William Hughes former US Ambassador and Congressman who is recei

William Hughes, former US Ambassador and Congressman who is receiving the Distinguished Lifetime Achievement Award at the William J. Hughes Center for Public Policy on Nov. 9. Oct. 12, 2017 (Craig Matthews / Staff Photographer)

OCEAN CITY — Former U.S. Rep. and Ambassador William J. Hughes was a leader on the environment, Pinelands preservation and keeping what is now the William J. Hughes Technical Center from moving to Oklahoma.

Nationally, he led on legislation concerning guns, crime, aging issues and trademark and copyright law.

But in today’s era of political tribalism and partisan warfare, Hughes’ civility and bipartisanship are what stood out.

“He treated everyone, regardless of party, with courtesy and respect, and his gentlemanly approach helped improve many lives,” said John Froonjian, interim executive director of the William J. Hughes Center for Public Policy at Stockton University.

Hughes died Wednesday in his city home, a family spokesperson said. He was 87. Details about Hughes’ cause of death were unavailable.

Gov. Phil Murphy called Hughes, “a New Jersey icon” who “protected the Jersey Shore from polluters and the Pinelands from development.”

> _Available data_:
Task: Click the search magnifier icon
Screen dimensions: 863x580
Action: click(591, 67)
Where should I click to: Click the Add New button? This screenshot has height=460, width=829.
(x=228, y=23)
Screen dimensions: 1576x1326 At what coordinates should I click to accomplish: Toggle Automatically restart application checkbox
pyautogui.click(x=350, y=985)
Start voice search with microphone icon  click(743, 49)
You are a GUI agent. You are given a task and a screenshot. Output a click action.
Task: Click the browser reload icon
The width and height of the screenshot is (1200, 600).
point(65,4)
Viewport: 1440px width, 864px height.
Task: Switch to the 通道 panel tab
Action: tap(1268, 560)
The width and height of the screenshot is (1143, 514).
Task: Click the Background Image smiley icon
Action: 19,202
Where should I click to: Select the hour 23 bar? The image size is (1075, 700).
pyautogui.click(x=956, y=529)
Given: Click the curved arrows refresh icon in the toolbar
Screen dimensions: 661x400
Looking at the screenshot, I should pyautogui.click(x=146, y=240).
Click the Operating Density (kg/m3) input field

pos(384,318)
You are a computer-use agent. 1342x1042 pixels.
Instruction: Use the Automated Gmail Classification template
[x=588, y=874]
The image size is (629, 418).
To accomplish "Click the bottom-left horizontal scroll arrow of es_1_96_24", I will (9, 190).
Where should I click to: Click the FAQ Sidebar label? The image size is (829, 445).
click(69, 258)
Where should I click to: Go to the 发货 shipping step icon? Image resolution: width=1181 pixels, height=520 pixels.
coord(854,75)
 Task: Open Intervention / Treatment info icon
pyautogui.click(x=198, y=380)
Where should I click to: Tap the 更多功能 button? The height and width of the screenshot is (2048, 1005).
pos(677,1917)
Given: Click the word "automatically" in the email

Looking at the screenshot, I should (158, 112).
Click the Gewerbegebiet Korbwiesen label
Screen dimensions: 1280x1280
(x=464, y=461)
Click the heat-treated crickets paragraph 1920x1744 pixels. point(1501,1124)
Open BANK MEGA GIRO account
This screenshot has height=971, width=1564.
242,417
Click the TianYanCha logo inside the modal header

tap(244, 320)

> _Tasks for this exercise_:
- A) List every person named in the article about William J. Hughes.
- B) Continue the article about William J. Hughes from its last sentence.

> _Responses_:
- A) William J. Hughes, Craig Matthews, John Froonjian, Phil Murphy

- B)
Hughes represented the 2nd Congressional District, which covers most of coastal South Jersey, from 1975 to 1995, then became ambassador to Panama.

The Democrat won his seat from Republican Charles W. Sandman in 1974, partly as a result of the impeachment hearings against President Richard Nixon, in which Sandman was one of Nixon’s defenders on the Judiciary Committee.

Hughes’ death came a day before the district again made national headlines for its role in a presidential impeachment, as U.S. Rep. Jeff Van Drew, D-2nd, was one of just two Democrats to vote against impeachment rules for President Donald J. Trump.

Hughes’ children stressed his dedication to his family.

“Wherever he was and whatever he was doing, he always made time for the family,” Bill Hughes Jr. said, recalling Saturday night family dinners in Ocean City. “In many respects, in a profession which is anything but normal, we grew up as one of the most normal families that I know, in a normal family upbringing, creating a strong family bond.”

Barbara Sullivan said her father instilled in all his children respect, work ethic and, above all, that family comes first.

“Even though it’s a very strenuous job to be a member of Congress, Dad always had time for the family, going to games or recitals or graduations,” Sullivan said, adding the close-knit family bond has been passed down to the next generation.

Jersey Shore beach pollution was the main reason Hughes decided to run for Congress, he said in a Press interview about two years ago.

“I was a member of Save Our Seas (SOS)” in the early 1970s when he was working in the Cape May County Prosecutor’s Office, Hughes said. “Sludge was being dumped by Camden and Philadelphia seven miles off of Cape May, making a mess of our fisheries and shoreline, and impacting tourism, our largest industry,” Hughes said.

There was no regulation of medical waste at the time, and people stopped coming when beaches were closed for bacteria counts, he said.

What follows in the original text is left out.